The Remains of the Day veers between two time frames. In the 1950s, an elderly butler, Stevens (Stephen Boxer), uses his holidays to drive down to Cornwall to be reunited with the love of his life, Mrs Benn (Niamh Cusack), formerly known as Miss Kenton.
During his voyage, he remembers working at Darlington Hall during the 1930s. It was during this period that he and Miss Kenton fell in love whilst working together, although they never admitted this to each other. It was also during this decade that Stevens’s misguided employer, Lord Darlington (Miles Richardson), fell under the spell of the Nazi party, resulting in his eventual ruin.
Any adaptation of The Remains of the Day will rise or fall on whether it manages to convey the stifled longing that simmers beneath Stevens and Miss Kenton’s cool exteriors. On the whole, this is rendered very successfully, although I mourned the loss of one particularly devastating scene from both the novel and the film in which Stevens catches Miss Kenton sobbing desperately after she apologises to him for making some cruel remarks.
Stephen Boxer is tremendous as Stevens. He is the very model of restraint, but manages to hint at a more complex inner life. The brief moments when his emotions break through his outer shell are deeply poignant.
Sinead Cusack is equally fine as Miss Kenton. She conveys both the pleasure her character derives from needling Stevens and her escalating frustration with him. The scene in which she mocks her beloved, in order to punish him for his lack of emotion, packs one hell of a punch.
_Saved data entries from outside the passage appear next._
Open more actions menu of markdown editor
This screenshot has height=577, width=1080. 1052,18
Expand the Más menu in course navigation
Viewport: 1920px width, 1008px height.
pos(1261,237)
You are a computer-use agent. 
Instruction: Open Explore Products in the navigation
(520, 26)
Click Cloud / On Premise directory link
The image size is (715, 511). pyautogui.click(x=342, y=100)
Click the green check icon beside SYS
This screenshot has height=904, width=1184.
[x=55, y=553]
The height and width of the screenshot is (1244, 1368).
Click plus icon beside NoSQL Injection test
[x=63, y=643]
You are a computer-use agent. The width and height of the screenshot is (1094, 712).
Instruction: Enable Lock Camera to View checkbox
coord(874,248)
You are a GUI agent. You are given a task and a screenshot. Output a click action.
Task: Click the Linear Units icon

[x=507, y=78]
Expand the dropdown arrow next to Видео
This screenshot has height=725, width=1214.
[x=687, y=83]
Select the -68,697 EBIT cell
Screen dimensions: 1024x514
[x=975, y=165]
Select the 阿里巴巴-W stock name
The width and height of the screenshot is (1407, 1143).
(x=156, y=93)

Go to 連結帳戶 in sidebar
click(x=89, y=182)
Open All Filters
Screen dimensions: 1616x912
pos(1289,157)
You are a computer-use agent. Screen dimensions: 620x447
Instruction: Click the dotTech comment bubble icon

The supporting cast—Stephen Critchlow, Pip Donaghy, Edward Franklin, Miles Richardson, Sadie Shimmin and Patrick Toomey—are also excellent, and their quick transformations into different characters keeps the drama rattling along.
Christopher Haydon’s masterful direction ensures that the two time frames are clearly differentiated, so the onstage action is never confusing. This is helped enormously by Mark Howland’s skilfully modulated lighting and Lily Arnold’s gorgeous set design, which consists principally of sliding panels.
There is something both desperately sad and (dare I say it) blackly comic about Stevens’s paralysing reticence, and this duality is captured beautifully in this first-rate adaptation.